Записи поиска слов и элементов
"""
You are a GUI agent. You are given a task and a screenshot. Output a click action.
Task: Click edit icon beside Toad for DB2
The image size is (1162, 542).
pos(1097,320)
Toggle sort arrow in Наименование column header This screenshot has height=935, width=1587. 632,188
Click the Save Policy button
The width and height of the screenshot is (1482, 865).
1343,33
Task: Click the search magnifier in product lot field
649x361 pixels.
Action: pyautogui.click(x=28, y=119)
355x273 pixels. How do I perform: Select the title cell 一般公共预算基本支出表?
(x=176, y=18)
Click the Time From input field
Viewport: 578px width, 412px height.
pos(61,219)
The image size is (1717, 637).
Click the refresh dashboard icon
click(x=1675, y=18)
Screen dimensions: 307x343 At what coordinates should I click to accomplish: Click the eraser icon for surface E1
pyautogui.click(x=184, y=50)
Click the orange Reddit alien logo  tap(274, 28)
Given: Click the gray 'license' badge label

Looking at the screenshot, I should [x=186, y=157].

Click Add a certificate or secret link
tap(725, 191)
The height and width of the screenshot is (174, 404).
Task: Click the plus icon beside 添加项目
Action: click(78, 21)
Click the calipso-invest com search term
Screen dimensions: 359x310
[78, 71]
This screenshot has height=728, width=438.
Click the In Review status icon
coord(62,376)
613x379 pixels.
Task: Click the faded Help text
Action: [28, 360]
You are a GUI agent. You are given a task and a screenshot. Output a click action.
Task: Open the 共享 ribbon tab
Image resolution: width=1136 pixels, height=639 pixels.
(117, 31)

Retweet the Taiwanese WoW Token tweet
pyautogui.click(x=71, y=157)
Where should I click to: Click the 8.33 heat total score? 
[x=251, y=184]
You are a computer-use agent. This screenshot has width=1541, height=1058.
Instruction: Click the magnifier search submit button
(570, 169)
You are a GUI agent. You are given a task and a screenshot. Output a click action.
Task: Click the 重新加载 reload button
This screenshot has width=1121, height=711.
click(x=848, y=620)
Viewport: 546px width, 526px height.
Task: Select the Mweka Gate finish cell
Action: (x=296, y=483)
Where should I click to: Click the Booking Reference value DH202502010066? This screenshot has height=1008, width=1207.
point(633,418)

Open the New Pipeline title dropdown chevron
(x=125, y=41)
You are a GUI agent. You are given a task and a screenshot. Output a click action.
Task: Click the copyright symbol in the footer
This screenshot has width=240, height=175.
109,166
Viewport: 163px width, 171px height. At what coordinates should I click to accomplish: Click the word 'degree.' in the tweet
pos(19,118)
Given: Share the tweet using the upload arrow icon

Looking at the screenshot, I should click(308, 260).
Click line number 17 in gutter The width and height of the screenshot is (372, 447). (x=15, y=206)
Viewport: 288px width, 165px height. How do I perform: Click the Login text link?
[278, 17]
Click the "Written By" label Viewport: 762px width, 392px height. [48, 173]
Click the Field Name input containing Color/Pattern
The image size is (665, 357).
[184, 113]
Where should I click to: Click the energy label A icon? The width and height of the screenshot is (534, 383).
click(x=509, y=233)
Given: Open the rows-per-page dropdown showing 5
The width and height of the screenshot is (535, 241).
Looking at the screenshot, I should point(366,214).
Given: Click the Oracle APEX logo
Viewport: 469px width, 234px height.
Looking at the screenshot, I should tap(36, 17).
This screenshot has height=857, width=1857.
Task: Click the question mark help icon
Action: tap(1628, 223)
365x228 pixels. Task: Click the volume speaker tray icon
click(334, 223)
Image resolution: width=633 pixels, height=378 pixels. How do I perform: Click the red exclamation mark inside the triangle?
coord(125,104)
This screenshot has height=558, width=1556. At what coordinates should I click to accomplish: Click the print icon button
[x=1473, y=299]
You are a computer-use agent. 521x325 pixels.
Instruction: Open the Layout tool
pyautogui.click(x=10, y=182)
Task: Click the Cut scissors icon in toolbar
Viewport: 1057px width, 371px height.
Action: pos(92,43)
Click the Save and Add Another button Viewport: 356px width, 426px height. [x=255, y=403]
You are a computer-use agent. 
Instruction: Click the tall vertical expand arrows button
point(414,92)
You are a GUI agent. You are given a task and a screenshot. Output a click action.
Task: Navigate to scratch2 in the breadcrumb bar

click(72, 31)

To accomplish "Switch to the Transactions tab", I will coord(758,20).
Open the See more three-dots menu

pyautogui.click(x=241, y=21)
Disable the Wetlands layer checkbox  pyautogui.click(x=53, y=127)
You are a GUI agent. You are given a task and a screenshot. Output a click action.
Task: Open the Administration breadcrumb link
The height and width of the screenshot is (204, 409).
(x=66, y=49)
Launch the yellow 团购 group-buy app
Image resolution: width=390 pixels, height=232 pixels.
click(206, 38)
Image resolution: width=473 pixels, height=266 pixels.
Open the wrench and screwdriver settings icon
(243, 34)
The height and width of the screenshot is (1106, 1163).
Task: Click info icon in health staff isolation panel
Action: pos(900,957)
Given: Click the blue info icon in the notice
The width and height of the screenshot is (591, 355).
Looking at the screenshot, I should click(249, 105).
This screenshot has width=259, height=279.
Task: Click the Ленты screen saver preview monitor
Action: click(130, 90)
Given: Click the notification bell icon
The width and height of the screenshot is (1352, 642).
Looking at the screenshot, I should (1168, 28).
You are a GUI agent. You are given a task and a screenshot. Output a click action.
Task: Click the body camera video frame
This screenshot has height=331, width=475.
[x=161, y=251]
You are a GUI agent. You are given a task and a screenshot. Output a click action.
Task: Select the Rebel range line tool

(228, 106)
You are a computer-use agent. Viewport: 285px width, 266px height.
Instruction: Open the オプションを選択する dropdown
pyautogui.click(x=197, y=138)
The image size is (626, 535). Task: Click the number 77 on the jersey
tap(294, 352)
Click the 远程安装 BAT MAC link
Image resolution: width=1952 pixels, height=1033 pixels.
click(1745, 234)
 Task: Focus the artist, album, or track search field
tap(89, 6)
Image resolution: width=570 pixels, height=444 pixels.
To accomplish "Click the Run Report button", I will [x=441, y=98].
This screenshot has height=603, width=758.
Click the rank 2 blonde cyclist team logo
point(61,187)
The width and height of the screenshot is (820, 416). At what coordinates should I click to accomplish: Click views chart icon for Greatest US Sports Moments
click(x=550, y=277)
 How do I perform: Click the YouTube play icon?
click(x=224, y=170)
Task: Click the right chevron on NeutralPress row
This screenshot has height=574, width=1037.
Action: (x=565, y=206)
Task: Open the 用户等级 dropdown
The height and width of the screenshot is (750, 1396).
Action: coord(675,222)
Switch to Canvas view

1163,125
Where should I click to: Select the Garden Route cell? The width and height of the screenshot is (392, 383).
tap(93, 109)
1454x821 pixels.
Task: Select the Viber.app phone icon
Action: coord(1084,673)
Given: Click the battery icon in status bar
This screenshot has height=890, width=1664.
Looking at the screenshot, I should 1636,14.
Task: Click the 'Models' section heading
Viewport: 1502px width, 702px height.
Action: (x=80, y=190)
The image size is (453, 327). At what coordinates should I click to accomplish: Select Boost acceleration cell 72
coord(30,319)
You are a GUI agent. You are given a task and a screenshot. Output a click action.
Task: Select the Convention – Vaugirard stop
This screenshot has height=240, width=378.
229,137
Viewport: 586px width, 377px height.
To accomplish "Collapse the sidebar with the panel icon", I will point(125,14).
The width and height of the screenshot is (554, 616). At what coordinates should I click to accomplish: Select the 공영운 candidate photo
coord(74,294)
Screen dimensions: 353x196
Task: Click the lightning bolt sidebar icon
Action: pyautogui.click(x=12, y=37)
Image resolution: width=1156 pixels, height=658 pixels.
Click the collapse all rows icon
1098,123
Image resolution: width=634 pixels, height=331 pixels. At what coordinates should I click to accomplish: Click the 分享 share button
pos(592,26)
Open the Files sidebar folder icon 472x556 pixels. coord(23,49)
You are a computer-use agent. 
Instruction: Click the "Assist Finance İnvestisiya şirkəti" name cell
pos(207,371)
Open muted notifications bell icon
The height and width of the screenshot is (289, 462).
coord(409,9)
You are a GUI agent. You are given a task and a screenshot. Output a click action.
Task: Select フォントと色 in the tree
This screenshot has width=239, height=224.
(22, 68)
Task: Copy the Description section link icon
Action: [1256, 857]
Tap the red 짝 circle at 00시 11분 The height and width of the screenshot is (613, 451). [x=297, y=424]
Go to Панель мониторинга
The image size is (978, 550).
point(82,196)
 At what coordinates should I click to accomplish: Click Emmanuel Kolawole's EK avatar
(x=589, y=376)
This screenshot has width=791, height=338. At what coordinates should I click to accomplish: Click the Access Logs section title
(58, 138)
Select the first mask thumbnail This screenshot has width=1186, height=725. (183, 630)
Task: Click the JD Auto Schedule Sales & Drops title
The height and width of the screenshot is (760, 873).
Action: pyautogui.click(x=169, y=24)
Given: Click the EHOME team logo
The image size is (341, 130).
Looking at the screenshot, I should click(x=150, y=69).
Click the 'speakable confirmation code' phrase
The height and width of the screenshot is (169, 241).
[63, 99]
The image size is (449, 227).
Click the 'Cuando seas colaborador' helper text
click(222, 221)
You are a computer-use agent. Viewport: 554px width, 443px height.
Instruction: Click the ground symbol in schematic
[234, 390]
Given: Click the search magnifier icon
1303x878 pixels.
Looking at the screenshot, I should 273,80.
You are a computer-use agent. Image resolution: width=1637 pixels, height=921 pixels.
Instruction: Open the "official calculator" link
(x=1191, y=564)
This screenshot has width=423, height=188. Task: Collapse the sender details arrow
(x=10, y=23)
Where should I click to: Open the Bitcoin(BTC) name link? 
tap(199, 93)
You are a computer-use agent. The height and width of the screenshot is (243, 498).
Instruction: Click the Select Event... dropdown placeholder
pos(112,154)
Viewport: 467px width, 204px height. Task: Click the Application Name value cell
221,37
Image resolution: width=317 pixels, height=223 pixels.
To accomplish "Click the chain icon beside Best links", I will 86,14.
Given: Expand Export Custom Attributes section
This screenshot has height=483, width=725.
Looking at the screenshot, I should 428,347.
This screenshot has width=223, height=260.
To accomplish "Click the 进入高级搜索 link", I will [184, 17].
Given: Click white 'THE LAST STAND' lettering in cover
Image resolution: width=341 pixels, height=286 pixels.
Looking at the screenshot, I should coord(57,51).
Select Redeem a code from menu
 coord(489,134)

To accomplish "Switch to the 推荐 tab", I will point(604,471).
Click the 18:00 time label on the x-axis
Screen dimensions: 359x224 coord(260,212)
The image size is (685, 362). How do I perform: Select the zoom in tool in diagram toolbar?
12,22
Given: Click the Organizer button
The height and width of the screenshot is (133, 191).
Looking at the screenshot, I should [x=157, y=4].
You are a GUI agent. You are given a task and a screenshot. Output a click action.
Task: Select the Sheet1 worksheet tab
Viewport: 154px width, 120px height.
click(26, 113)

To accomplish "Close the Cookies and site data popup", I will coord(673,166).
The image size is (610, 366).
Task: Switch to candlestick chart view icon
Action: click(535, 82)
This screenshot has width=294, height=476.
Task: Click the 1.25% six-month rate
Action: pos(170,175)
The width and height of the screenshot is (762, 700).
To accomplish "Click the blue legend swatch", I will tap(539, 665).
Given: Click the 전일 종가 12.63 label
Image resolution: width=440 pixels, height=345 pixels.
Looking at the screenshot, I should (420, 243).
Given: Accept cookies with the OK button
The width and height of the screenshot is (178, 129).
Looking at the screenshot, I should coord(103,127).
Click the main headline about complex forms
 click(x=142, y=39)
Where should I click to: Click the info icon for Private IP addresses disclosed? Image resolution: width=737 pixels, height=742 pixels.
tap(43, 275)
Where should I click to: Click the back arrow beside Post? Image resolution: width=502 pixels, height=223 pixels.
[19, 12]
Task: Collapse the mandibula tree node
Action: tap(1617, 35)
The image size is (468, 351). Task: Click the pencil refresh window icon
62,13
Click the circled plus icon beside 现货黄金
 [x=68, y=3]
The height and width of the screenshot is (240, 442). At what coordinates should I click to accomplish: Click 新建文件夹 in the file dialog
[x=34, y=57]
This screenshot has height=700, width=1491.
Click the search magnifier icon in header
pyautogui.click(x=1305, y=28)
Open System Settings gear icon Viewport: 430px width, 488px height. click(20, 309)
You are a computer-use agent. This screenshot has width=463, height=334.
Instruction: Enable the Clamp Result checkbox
"""
§ **ВАША ЗАДАЧА**
Преобразуйте участок записей от строки, содержащей "Task: Open the 用户等级 dropdown", до строки, содержащей "Action: coord(1084,673)", включительно, в таблицу Markdown со столбцами «Номер» и «Строка». Пустые строки в таблицу не включайте.

§ **ПИСЬМЕННЫЙ ОТВЕТ**
| Номер | Строка |
|---|---|
| 1 | Task: Open the 用户等级 dropdown |
| 2 | The height and width of the screenshot is (750, 1396). |
| 3 | Action: coord(675,222) |
| 4 | Switch to Canvas view |
| 5 | 1163,125 |
| 6 | Where should I click to: Select the Garden Route cell? The width and height of the screenshot is (392, 383). |
| 7 | tap(93, 109) |
| 8 | 1454x821 pixels. |
| 9 | Task: Select the Viber.app phone icon |
| 10 | Action: coord(1084,673) |